What is Azorult Stealer 3.4?
Azorult (also known as AZORult) is a notorious information-stealing malware first detected in 2016. The 3.4 version is an upgraded variant with enhanced evasion and data theft capabilities.Primary Functions:
- Steals browser passwords, cookies, and autofill data.
- Harvests cryptocurrency wallets & credit card details.
- Logs keystrokes (keylogging) and screenshots.
- Acts as a backdoor for additional payloads (e.g., ransomware).

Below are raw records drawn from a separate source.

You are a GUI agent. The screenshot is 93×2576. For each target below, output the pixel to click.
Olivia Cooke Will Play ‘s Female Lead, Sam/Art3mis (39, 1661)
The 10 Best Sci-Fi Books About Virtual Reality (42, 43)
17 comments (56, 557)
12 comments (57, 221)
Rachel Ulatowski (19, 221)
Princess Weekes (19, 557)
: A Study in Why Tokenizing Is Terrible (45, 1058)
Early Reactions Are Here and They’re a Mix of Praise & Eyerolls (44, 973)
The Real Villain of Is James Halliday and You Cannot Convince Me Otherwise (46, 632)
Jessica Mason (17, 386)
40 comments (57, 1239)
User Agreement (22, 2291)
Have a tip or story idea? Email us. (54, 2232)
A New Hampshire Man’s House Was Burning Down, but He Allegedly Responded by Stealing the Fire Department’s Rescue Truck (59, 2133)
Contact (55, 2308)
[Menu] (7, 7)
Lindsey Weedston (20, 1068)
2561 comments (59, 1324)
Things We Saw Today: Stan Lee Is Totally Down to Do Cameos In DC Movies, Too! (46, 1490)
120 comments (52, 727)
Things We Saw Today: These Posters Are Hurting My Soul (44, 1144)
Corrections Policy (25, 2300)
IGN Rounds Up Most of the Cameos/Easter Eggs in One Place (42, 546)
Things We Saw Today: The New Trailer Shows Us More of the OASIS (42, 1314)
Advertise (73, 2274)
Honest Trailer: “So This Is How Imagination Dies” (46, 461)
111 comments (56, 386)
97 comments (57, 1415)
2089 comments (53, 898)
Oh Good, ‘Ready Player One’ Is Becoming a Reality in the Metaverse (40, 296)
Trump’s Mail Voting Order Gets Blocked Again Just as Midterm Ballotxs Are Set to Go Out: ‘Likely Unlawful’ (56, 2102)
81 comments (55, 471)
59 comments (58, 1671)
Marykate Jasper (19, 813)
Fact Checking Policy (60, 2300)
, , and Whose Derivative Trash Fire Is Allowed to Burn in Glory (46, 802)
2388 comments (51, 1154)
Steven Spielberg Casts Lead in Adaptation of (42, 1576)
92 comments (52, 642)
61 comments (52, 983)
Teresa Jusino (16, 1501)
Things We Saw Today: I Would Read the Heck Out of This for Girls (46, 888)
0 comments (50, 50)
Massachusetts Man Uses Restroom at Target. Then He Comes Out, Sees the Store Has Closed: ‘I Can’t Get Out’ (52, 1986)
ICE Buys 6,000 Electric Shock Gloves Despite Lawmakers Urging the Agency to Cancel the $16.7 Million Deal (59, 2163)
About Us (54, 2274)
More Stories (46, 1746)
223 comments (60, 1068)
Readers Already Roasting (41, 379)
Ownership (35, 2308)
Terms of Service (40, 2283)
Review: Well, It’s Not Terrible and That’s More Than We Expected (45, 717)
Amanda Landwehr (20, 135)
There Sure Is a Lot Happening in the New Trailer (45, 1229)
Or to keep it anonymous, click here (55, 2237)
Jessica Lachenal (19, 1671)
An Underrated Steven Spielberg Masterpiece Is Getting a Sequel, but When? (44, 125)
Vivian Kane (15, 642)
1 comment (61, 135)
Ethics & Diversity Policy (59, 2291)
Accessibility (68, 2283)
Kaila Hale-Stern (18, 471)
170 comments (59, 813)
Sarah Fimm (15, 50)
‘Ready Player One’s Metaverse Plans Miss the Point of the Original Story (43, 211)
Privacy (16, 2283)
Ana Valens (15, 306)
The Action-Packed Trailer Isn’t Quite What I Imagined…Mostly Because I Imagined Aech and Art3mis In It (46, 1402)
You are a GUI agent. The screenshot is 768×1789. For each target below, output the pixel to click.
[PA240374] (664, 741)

Key Features of Azorult Stealer 3.4
1. Data Theft Capabilities
- Browser Data Extraction:
- Targets Chrome, Firefox, Edge, Opera (passwords, cookies, history).
- Grabs session tokens for account hijacking.
- Cryptocurrency Theft:
- Scans for wallet.dat (Bitcoin, Ethereum, Exodus, etc.).
- Steals MetaMask & other browser-based crypto extensions.
- System Information Harvesting:
- Collects PC username, OS version, hardware specs.
- Logs network data (IP, DNS, Wi-Fi passwords).
2. Evasion & Persistence Mechanisms
- Process Injection: Hides in legitimate processes (explorer.exe, svchost.exe).
- Anti-VM & Sandbox Detection: Checks for virtual environments to avoid analysis.
- Persistence via Registry & Startup: Ensures it runs after reboot.
3. C2 (Command & Control) Communication
- Encrypted C2 Servers: Uses Tor or Telegram bots for stealthy data exfiltration.
- Dynamic Payload Updates: Downloads additional malware if needed.
4. Distribution Methods
- Phishing Emails: Fake invoices, job offers, or software cracks.
- Malicious Ads & Fake Downloads: Bundled with pirated software/games.
- Exploit Kits: Delivered via compromised websites.